Although “Roselily” is a subtle story of a quiet inner life, “The Child Who Favored Daughter” records the circumstances of a shocking assault. It begins, also, on a front porch. A father waits with a shotgun on a hot afternoon for his daughter to walk from the school bus through the front yard. He is holding in his hand a letter she had written to her white lover. Realizing what her father knows, the girl comes slowly down the dusty lane, pausing to study the blackeyed Susans. As his daughter approaches, the father is reminded of his sister, “Daughter,” who also had a white lover. His intense love for his sister had turned to bitterness when she gave herself to a man by whom he felt enslaved; his bitterness poisoned all of his relationships with women thereafter. He confronts the girl on the porch with the words “White man’s slut!” then beats her with a stable harness and leaves her in the shed behind the house. The next morning, failing to make her deny the letter and struggling to suppress his “unnameable desire,” he slashes off her breasts. As the story ends, he sits in a stupor on the front porch.
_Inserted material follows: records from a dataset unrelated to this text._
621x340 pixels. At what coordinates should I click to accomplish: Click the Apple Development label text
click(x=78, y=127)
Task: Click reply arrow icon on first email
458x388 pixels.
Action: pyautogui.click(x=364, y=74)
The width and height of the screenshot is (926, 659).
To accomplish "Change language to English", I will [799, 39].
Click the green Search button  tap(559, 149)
This story of perverted parental love and warring passions explores the destructive power of jealousy and denial. Its evil spell emanates from the father’s unrepented and unacknowledged desire to possess his sister. He is haunted by her when he looks at his own daughter. Once again, a strongly lyrical style heightens the dominant tone, in this case, horror. Short lines of verse, like snatches of song interspersed with the narrative, contrast sharply in their suggestion of pure feeling with the tightly restrained prose. The daughter’s motif associates her with the attraction of natural beauty: “Fire of earth/ Lure of flower smells/ The sun.” The father’s theme sounds his particular resignation and doom: “Memories of years/ Unknowable women—/ sisters/ spouses/ illusions of soul.” The resulting trancelike confrontation seems almost inevitable, the two moving through a pattern they do not control, do not understand.

The Revenge of Hannah Kemhuff

In “The Revenge of Hannah Kemhuff,” a woman who has lost husband, children, and self-respect, all because a charity worker denied her food stamps, comes to the seer Tante Rosie for peace of mind. Tante Rosie assures the troubled woman that the combined powers of the Man-God and the Great Mother of Us All will destroy her enemy. Tante Rosie’s apprentice, who narrates the story, teaches Mrs. Kemhuff the curse-prayer printed in Zora Neale Hurston’s Mules and Men. Then she sets about to collect the necessary ingredients for the conjure: Sarah Sadler Holley’s feces, water, nail parings. Her task seems to become almost impossible when her mentor tells her that these items must be gained directly from the victim herself. Nevertheless, with a plan in mind, the young woman approaches Mrs. Holley, tells her that she is learning the profession from Tante Rosie, and then asks her to prove that she, as she claims, does not believe in “rootworking.” It is only a short while until Mrs. Kemhuff dies, followed a few months later by Mrs. Holley, who had, after the visit of the apprentice, taken to her bedroom, eating her nails, saving her fallen hair, and collecting her excrement in plastic bags and barrels.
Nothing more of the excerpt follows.